To increase the metabolic flux of xylose, Sievert et al. developed XylR mutants R121C and P363S, which increased the transcription levels of xylAB and xylFGH by 20 and 10 times, respectively.

Therefore, based on NMN010, strain NMN011 was constructed by overexpressing the transcriptional activator XylR*(XylRR121C).

After 24 h of whole-cell catalysis of xylose (final concentration of 10 g/L) as the sole carbon source, NMN011 fully utilized xylose and produced 7.27 g/L of NMN.

This is the highest NMN production of xylose and NAM reported to date.

When glucose with a final concentration of 20 g/L was used as the only carbon source, the yield of NMN was 12.15 g/L.

After examining the performance of strain NMN011 under a single carbon source, the authors further investigated the production of NMN under the mixed condition of 10 g/L glucose and 10 g/L xylose.

The results showed that NMN011 could utilize both glucose and xylose simultaneously, consuming 9.73 g/L glucose and 9.9 g/L xylose, and producing 15.66 g/L NMN.

Whole cell synthesis of NMN was catalyzed by engineered strains
(A) Comparison of whole cell catalytic synthesis of NMN by engineered strains using xylose as the only carbon source. (B) Xylose consumption in whole-cell catalysis where xylose is the only carbon source. (C) NMN yield under different carbon sources. (D) Glucose and xylose consumption.

(5) NMN is produced by high density fermentation

To assess the potential of engineered E. coli strain NMN011 for industrial production of NMN, high-density fermentation was performed in a 2-liter tank fermenter using a feed-batch strategy with different carbon sources.

Feed continuously at the speed of 0.4 ~ 0.6g /L/h. When glucose was used as the only carbon source (fermenter A), NMN production reached 26.07 g/L after 72 h.

When glucose and xylose were used as complex carbon sources, that is, 10 g/L xylose (fermenter B) and 20 g/L xylose (fermenter C) were fed during the whole fermentation process, the yield of NMN was significantly increased.

Especially when the xylose concentration is 20 g/L, the NMN titer is 46.66 g/L.

The fermentation results showed that the NMN yield of NMN011 increased rapidly within 24 ~ 48 h, but decreased after 48 h, which may be related to the decrease of biomass.

This effect is particularly evident in the medium where glucose is the only carbon source.

This may be due to the fact that PRPP is a common precursor of several intracellular metabolic pathways, such as thiamine, histidine, tryptophan, and nucleotide metabolism, and PRPP deficiency may impair cell development and metabolism.

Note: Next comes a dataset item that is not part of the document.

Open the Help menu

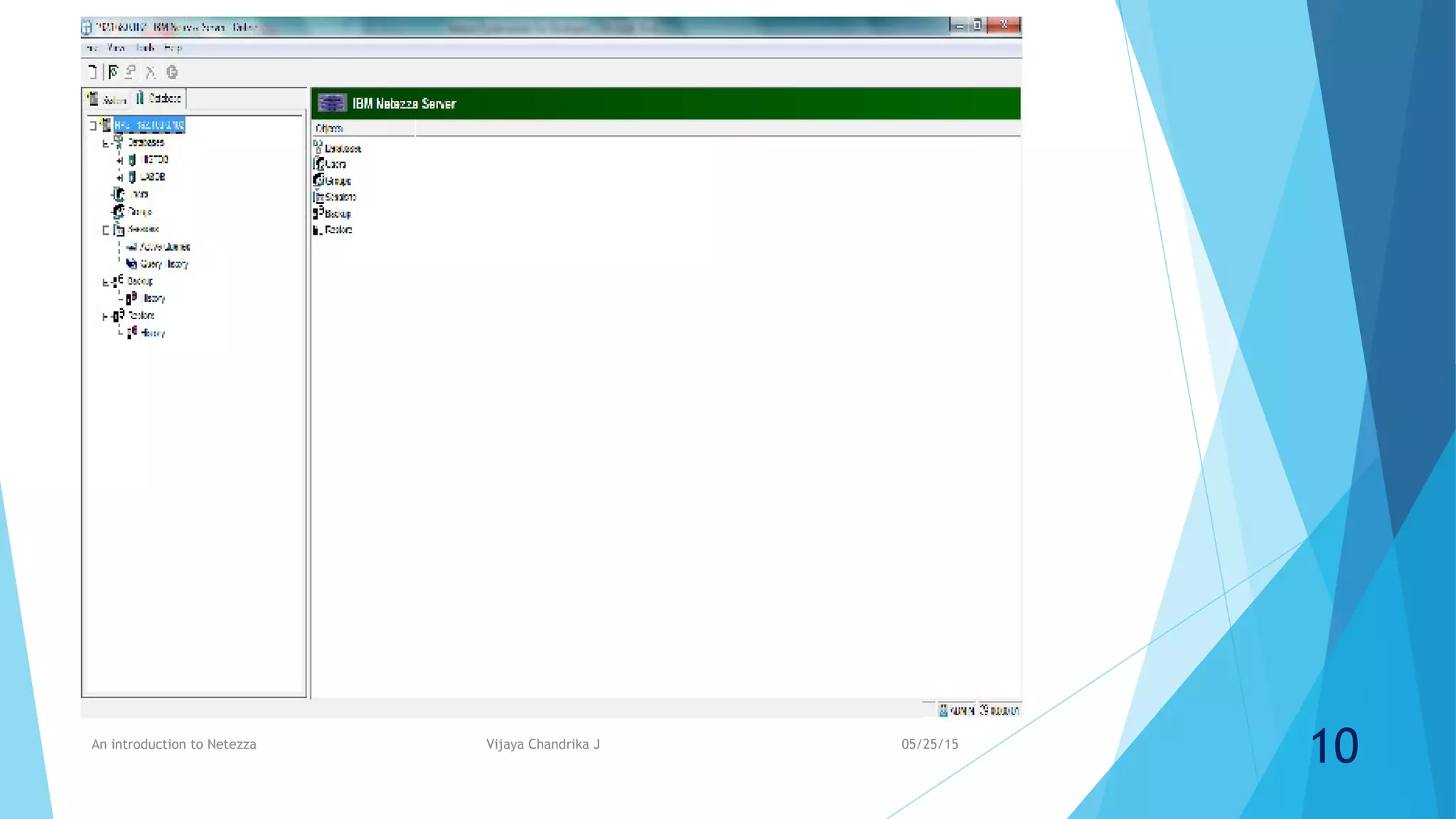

In addition, xylose utilization increases the biosynthesis of PRPP, but requires more ATP consumption compared to glucose, resulting in slower cell growth.

NMN is produced by batch feeding in a 2l bioreactor
(A) Glucose NMN fermentation. (B) Adding 10 g/L xylose fermentation to produce NMN. (C) Adding 20 g/L xylose fermentation to produce NMN. The black arrows indicate the expression of arabinose and lactose induced proteins. The red arrow indicates the beginning of the transformation.

conclusion

In summary, this study developed a method for the production of NMN from glucose and xylose through systemic metabolic engineering of Escherichia coli, which includes:

  • (1) Build an efficient NMN production base,

  • (2) Introduce the newly discovered highly active NAMPT,

  • (3) Increase the supply of PRPP by strengthening the coupling of glucose and xylose.

The optimized strain had an NMN titer of 46.66 g/L in 2-L bioreactor.

This is the highest NMN production reported to date.

This is the first example of glucose and xylose coupling to produce NMN, which establishes a new strategy for NMN synthesis and provides a reference for the production of value-added compounds at high levels using PRPP as a precursor.